Wisconsin Bar redefines ‘diversity' to settle discrimination lawsuit
The change, announced by the state bar on Wednesday, comes more than a year after the organization made similar modifications to a diversity program for law students following a partial settlement in the same lawsuit.
The latest settlement, disclosed in a joint court filing on Tuesday by the state bar and the Wisconsin Institute for Law & Liberty, requires the Wisconsin bar to make clear in promotional and application materials that its leadership and law student diversity clerkship programs are open to all law students and state bar members.
Those changes will allow the G. Lane Ware Leadership Academy and Leadership Summit to 'continue unencumbered,' the state bar said. The Ware Leadership Academy is a leadership development course over three two-day sessions annually for "a diverse and inclusive group of lawyers." The Leadership Summit is an annual luncheon for 24 young lawyers who "possess the potential to be the next generation of state bar leaders."
'We are pleased to have reached an amicable agreement that resolves the outstanding litigation,' said Ryan Billings, the Wisconsin Bar's immediate past president, in a statement.
Dan Lennington, deputy counsel at the Wisconsin Institute for Law & Liberty, said Thursday that the state bar 'was caught red-handed using race to discriminate against applicants for its programs,' and that diversity and inclusion 'is over at the state bar.'
'We will continue to monitor them, and if they backslide, we will sue them again,' Lennington said.

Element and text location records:
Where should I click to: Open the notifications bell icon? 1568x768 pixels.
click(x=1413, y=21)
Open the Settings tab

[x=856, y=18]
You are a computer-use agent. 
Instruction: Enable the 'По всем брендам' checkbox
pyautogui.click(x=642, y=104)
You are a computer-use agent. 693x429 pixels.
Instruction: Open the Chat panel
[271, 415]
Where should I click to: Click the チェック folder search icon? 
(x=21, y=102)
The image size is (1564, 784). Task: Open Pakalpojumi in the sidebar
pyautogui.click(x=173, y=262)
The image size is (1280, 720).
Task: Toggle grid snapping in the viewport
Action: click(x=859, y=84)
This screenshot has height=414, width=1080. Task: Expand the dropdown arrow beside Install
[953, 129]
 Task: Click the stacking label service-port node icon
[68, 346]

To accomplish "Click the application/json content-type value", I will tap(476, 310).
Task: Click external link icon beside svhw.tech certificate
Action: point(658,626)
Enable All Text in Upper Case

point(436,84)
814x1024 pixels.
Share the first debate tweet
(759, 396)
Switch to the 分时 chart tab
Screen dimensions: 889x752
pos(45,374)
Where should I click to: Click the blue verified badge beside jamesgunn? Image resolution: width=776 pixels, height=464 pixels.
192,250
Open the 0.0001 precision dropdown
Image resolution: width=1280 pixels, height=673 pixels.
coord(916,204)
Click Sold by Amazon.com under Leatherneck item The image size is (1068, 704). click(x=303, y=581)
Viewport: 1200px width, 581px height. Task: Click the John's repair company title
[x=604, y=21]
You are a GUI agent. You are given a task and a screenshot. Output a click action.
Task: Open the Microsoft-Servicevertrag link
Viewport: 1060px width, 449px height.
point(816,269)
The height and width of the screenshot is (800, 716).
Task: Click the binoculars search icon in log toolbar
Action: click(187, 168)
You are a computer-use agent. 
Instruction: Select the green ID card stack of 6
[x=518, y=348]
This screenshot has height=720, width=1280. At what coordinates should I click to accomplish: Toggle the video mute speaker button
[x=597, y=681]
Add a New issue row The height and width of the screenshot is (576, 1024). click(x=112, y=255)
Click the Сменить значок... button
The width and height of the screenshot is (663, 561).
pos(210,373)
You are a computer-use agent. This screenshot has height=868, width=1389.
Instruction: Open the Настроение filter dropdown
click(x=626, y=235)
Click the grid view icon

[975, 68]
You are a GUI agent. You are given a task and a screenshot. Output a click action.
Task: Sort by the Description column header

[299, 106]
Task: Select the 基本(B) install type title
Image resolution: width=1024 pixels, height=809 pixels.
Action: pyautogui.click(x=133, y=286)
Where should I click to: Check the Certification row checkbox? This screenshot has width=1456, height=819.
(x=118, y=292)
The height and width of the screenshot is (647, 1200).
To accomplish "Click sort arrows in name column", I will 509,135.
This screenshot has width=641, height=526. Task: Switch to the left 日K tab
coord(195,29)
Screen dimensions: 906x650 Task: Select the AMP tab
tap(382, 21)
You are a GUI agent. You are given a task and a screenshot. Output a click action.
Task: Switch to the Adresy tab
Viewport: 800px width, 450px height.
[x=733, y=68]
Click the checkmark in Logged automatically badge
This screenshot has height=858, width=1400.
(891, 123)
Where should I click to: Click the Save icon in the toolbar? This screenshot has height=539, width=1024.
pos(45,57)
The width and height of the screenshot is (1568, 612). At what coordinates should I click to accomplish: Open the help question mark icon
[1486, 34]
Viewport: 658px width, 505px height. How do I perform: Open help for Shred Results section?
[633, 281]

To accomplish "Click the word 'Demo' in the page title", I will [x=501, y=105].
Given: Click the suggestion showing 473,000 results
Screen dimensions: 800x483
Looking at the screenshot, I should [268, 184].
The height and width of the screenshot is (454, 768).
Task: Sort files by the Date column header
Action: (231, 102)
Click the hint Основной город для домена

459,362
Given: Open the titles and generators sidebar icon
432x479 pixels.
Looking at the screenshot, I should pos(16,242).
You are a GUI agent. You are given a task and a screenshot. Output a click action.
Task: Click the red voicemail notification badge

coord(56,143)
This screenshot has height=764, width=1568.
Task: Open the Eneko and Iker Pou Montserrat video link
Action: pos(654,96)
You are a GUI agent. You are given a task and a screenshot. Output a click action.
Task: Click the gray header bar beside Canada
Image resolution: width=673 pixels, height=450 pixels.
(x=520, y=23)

• **Directions**:
[1] Rewrite the paragraph of the Wisconsin Bar article that begins "Those changes will allow" as a short list, keeping its main facts.
[2] In the records, begin at the line that has "Open the Settings tab" and stop after the line that has "Action: click(187, 168)". Please give those lines again, substituting "Goal" for "Instruction" wherever it appears and leaving everything else unchanged.

• **Final results**:
[1]
- According to the state bar, the changes let the G. Lane Ware Leadership Academy and the Leadership Summit "continue unencumbered."
- The Ware Leadership Academy is a yearly leadership development course of three two-day sessions for "a diverse and inclusive group of lawyers."
- The Leadership Summit is an annual luncheon for 24 young lawyers who have the potential to become the next generation of state bar leaders.

[2]
Open the Settings tab

[x=856, y=18]
You are a computer-use agent. 
Goal: Enable the 'По всем брендам' checkbox
pyautogui.click(x=642, y=104)
You are a computer-use agent. 693x429 pixels.
Goal: Open the Chat panel
[271, 415]
Where should I click to: Click the チェック folder search icon? 
(x=21, y=102)
The image size is (1564, 784). Task: Open Pakalpojumi in the sidebar
pyautogui.click(x=173, y=262)
The image size is (1280, 720).
Task: Toggle grid snapping in the viewport
Action: click(x=859, y=84)
This screenshot has height=414, width=1080. Task: Expand the dropdown arrow beside Install
[953, 129]
 Task: Click the stacking label service-port node icon
[68, 346]

To accomplish "Click the application/json content-type value", I will tap(476, 310).
Task: Click external link icon beside svhw.tech certificate
Action: point(658,626)
Enable All Text in Upper Case

point(436,84)
814x1024 pixels.
Share the first debate tweet
(759, 396)
Switch to the 分时 chart tab
Screen dimensions: 889x752
pos(45,374)
Where should I click to: Click the blue verified badge beside jamesgunn? Image resolution: width=776 pixels, height=464 pixels.
192,250
Open the 0.0001 precision dropdown
Image resolution: width=1280 pixels, height=673 pixels.
coord(916,204)
Click Sold by Amazon.com under Leatherneck item The image size is (1068, 704). click(x=303, y=581)
Viewport: 1200px width, 581px height. Task: Click the John's repair company title
[x=604, y=21]
You are a GUI agent. You are given a task and a screenshot. Output a click action.
Task: Open the Microsoft-Servicevertrag link
Viewport: 1060px width, 449px height.
point(816,269)
The height and width of the screenshot is (800, 716).
Task: Click the binoculars search icon in log toolbar
Action: click(187, 168)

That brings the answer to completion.